**What you need to do:** Please output the entries below exactly as they are.

___ Input records ___

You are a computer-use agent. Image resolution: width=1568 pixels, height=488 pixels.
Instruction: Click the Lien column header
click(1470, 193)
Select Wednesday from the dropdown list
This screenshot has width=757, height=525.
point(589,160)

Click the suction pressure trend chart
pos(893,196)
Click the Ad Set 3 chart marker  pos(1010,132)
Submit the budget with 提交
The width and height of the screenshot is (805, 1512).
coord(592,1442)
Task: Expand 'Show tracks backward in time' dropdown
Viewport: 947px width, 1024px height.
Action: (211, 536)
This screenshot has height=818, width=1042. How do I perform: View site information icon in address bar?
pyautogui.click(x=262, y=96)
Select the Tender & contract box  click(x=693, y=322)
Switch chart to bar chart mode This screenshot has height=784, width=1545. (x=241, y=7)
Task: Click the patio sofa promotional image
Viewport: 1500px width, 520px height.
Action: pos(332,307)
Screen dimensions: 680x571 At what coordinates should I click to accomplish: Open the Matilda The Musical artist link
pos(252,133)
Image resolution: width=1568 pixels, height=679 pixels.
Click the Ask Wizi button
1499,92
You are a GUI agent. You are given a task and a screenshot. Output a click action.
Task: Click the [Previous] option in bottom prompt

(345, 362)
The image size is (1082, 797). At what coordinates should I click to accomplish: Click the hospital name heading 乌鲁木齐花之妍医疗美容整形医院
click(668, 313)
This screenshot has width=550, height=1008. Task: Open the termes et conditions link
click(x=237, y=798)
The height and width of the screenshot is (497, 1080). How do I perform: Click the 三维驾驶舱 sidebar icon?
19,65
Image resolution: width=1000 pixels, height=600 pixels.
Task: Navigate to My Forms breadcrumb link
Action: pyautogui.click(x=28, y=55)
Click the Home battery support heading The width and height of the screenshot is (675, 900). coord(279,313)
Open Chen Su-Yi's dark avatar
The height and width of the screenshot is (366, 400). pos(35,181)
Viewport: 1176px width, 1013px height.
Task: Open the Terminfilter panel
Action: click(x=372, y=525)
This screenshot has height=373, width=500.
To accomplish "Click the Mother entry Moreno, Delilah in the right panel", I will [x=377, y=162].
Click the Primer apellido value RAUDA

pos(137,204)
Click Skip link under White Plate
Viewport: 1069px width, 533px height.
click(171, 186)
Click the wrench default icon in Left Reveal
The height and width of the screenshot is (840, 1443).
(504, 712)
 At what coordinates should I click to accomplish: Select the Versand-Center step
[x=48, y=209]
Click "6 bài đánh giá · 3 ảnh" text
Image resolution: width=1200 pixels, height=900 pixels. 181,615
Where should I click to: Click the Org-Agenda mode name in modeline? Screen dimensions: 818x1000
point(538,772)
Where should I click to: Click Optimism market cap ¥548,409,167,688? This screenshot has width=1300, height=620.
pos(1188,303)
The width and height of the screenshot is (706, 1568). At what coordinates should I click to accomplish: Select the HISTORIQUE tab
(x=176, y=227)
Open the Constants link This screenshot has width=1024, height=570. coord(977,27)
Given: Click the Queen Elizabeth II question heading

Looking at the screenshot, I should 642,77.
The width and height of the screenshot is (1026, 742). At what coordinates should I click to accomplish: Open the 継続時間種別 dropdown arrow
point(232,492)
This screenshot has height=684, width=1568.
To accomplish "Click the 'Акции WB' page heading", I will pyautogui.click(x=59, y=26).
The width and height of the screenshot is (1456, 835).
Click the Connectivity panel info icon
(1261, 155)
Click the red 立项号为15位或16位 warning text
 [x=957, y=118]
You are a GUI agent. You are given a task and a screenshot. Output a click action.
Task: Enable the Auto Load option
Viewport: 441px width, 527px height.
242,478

___

**Result of this task:**
You are a computer-use agent. Image resolution: width=1568 pixels, height=488 pixels.
Instruction: Click the Lien column header
click(1470, 193)
Select Wednesday from the dropdown list
This screenshot has width=757, height=525.
point(589,160)

Click the suction pressure trend chart
pos(893,196)
Click the Ad Set 3 chart marker  pos(1010,132)
Submit the budget with 提交
The width and height of the screenshot is (805, 1512).
coord(592,1442)
Task: Expand 'Show tracks backward in time' dropdown
Viewport: 947px width, 1024px height.
Action: (211, 536)
This screenshot has height=818, width=1042. How do I perform: View site information icon in address bar?
pyautogui.click(x=262, y=96)
Select the Tender & contract box  click(x=693, y=322)
Switch chart to bar chart mode This screenshot has height=784, width=1545. (x=241, y=7)
Task: Click the patio sofa promotional image
Viewport: 1500px width, 520px height.
Action: pos(332,307)
Screen dimensions: 680x571 At what coordinates should I click to accomplish: Open the Matilda The Musical artist link
pos(252,133)
Image resolution: width=1568 pixels, height=679 pixels.
Click the Ask Wizi button
1499,92
You are a GUI agent. You are given a task and a screenshot. Output a click action.
Task: Click the [Previous] option in bottom prompt

(345, 362)
The image size is (1082, 797). At what coordinates should I click to accomplish: Click the hospital name heading 乌鲁木齐花之妍医疗美容整形医院
click(668, 313)
This screenshot has width=550, height=1008. Task: Open the termes et conditions link
click(x=237, y=798)
The height and width of the screenshot is (497, 1080). How do I perform: Click the 三维驾驶舱 sidebar icon?
19,65
Image resolution: width=1000 pixels, height=600 pixels.
Task: Navigate to My Forms breadcrumb link
Action: pyautogui.click(x=28, y=55)
Click the Home battery support heading The width and height of the screenshot is (675, 900). coord(279,313)
Open Chen Su-Yi's dark avatar
The height and width of the screenshot is (366, 400). pos(35,181)
Viewport: 1176px width, 1013px height.
Task: Open the Terminfilter panel
Action: click(x=372, y=525)
This screenshot has height=373, width=500.
To accomplish "Click the Mother entry Moreno, Delilah in the right panel", I will [x=377, y=162].
Click the Primer apellido value RAUDA

pos(137,204)
Click Skip link under White Plate
Viewport: 1069px width, 533px height.
click(171, 186)
Click the wrench default icon in Left Reveal
The height and width of the screenshot is (840, 1443).
(504, 712)
 At what coordinates should I click to accomplish: Select the Versand-Center step
[x=48, y=209]
Click "6 bài đánh giá · 3 ảnh" text
Image resolution: width=1200 pixels, height=900 pixels. 181,615
Where should I click to: Click the Org-Agenda mode name in modeline? Screen dimensions: 818x1000
point(538,772)
Where should I click to: Click Optimism market cap ¥548,409,167,688? This screenshot has width=1300, height=620.
pos(1188,303)
The width and height of the screenshot is (706, 1568). At what coordinates should I click to accomplish: Select the HISTORIQUE tab
(x=176, y=227)
Open the Constants link This screenshot has width=1024, height=570. coord(977,27)
Given: Click the Queen Elizabeth II question heading

Looking at the screenshot, I should 642,77.
The width and height of the screenshot is (1026, 742). At what coordinates should I click to accomplish: Open the 継続時間種別 dropdown arrow
point(232,492)
This screenshot has height=684, width=1568.
To accomplish "Click the 'Акции WB' page heading", I will pyautogui.click(x=59, y=26).
The width and height of the screenshot is (1456, 835).
Click the Connectivity panel info icon
(1261, 155)
Click the red 立项号为15位或16位 warning text
 [x=957, y=118]
You are a GUI agent. You are given a task and a screenshot. Output a click action.
Task: Enable the Auto Load option
Viewport: 441px width, 527px height.
242,478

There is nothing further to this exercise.